Dan Hurst

Personal information
- Full name: Daniel James Hurst
- Date of birth: 2 October 1876
- Place of birth: Workington, Cumberland, England
- Date of death: 1961 (aged 84–85)
- Place of death: Liverpool, England
- Position(s): Outside left

Senior career*
- Years: Team / Apps / (Gls)
- Black Diamonds
- 1897–1900: Blackburn Rovers / 53 / (17)
- 1900–1901: Workington
- 1901–1902: Manchester City / 15 / (0)
- 1902–1903: Manchester United / 16 / (4)

International career
- Football League / 1 / (0)

= Daniel Hurst =

English footballer

Daniel James Hurst (2 October 1876 – 1961) was an English footballer.
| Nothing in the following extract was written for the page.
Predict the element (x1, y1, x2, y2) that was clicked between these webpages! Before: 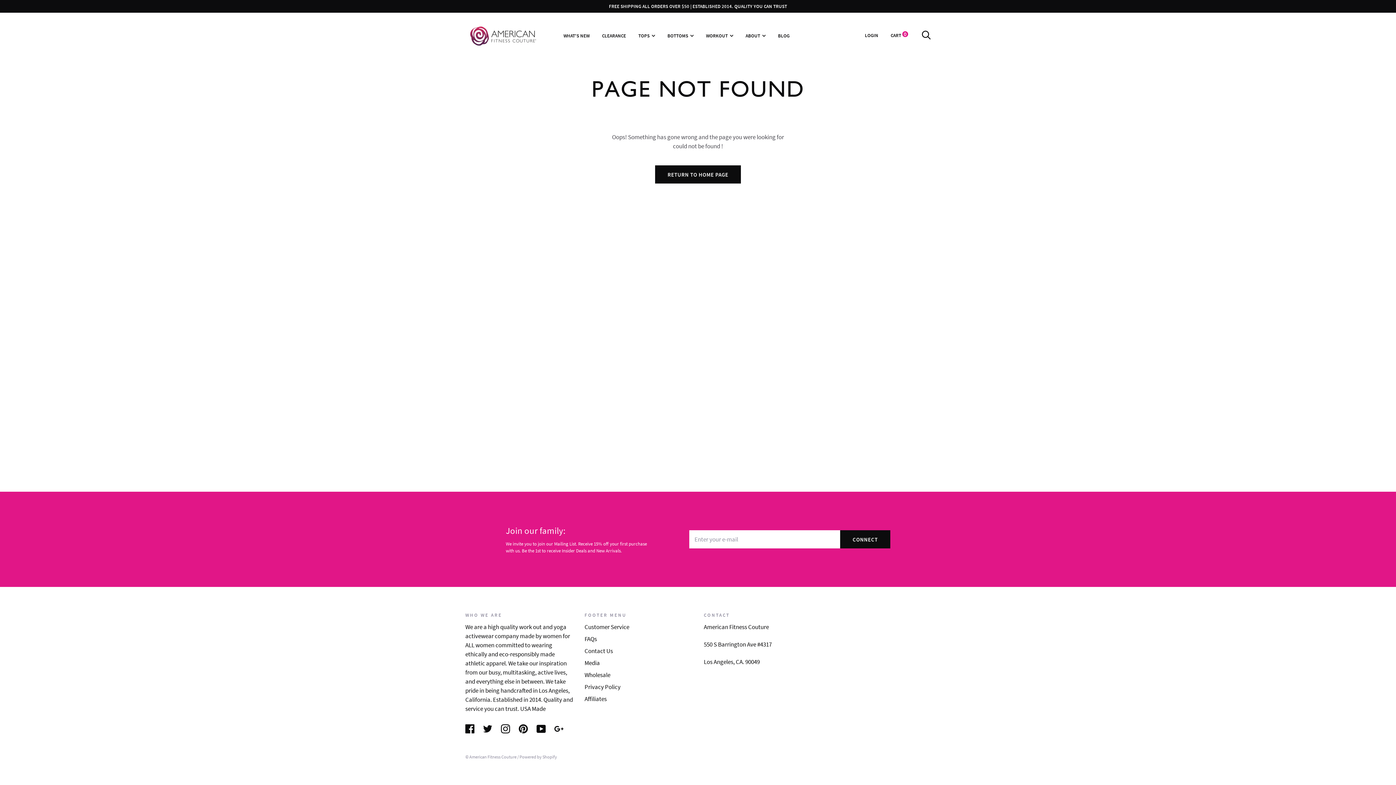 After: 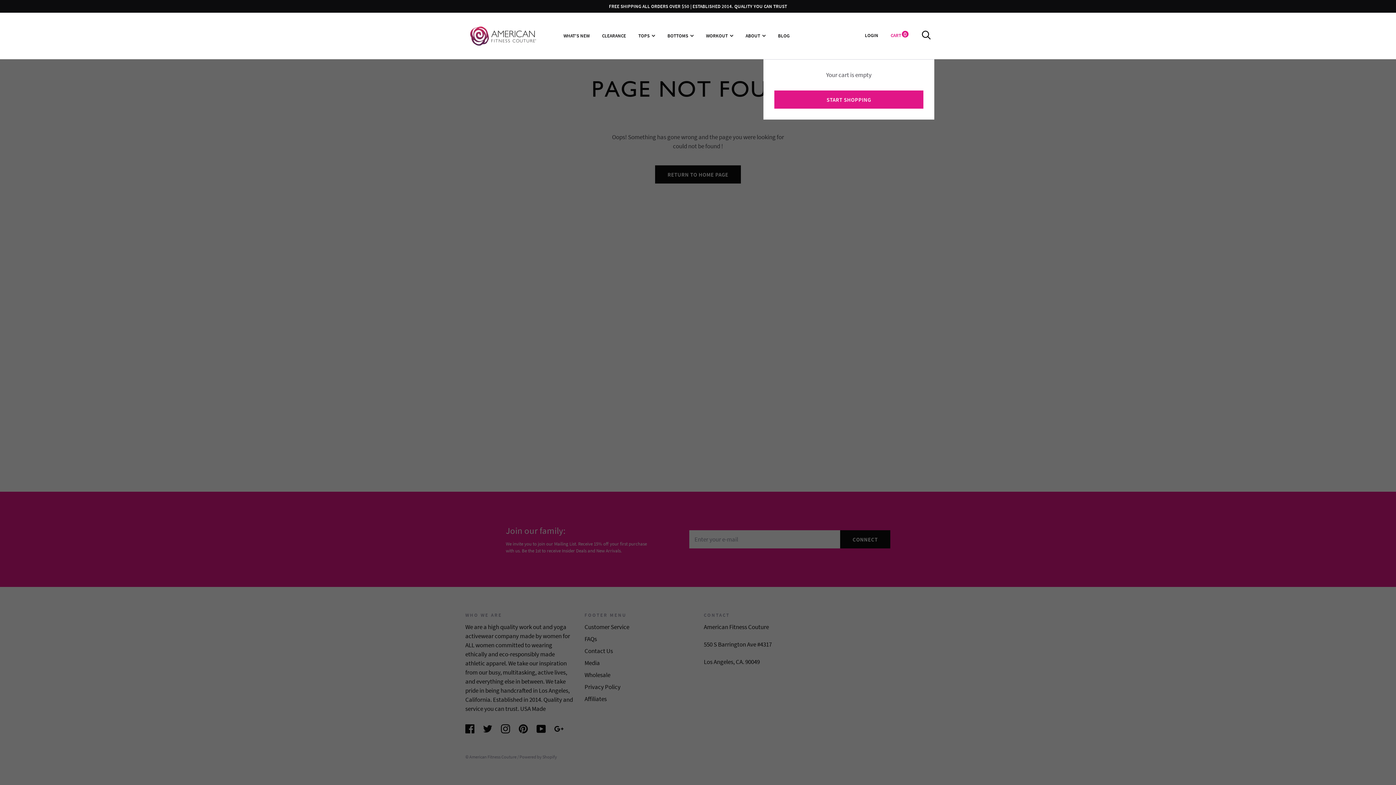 Action: label: CART 0 bbox: (890, 32, 908, 38)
Born in Workington, Cumberland (now Cumbria), his regular position was as an outside left. He began his football career with local club Black Diamonds, but joined Lancashire side Blackburn Rovers in 1897 at the age of 20, along with left half Peter Chambers. After three years with Blackburn, during which time he scored 17 goals in 53 league games and was selected for a Football League XI, Hurst returned to Cumberland in 1900 to join his hometown club, Workington. A year later, he re-entered the Football League with Manchester City, playing 15 times in his season there, before joining the newly renamed Manchester United in 1902. He made his debut for Manchester United away to Gainsborough Trinity on 6 September 1902, before then scoring in three consecutive games, against Burton United, Bristol City and Glossop. His only other goal for the club came in a 3–1 win over Lincoln City on 8 November 1902. He left Manchester United at the end of the 1902–03 season, before retiring from football.

Hurst married Emily Borthwick Cretney in Workington on 18 December 1898. They had three children: Catherine Hurst (born c. 1899–1900), Daniel James Hurst Jr. (born c. 1902–03) and Mary Millington Hurst (born c. 1907–08). After his retirement from football, Hurst worked as an engineman on a blast furnace.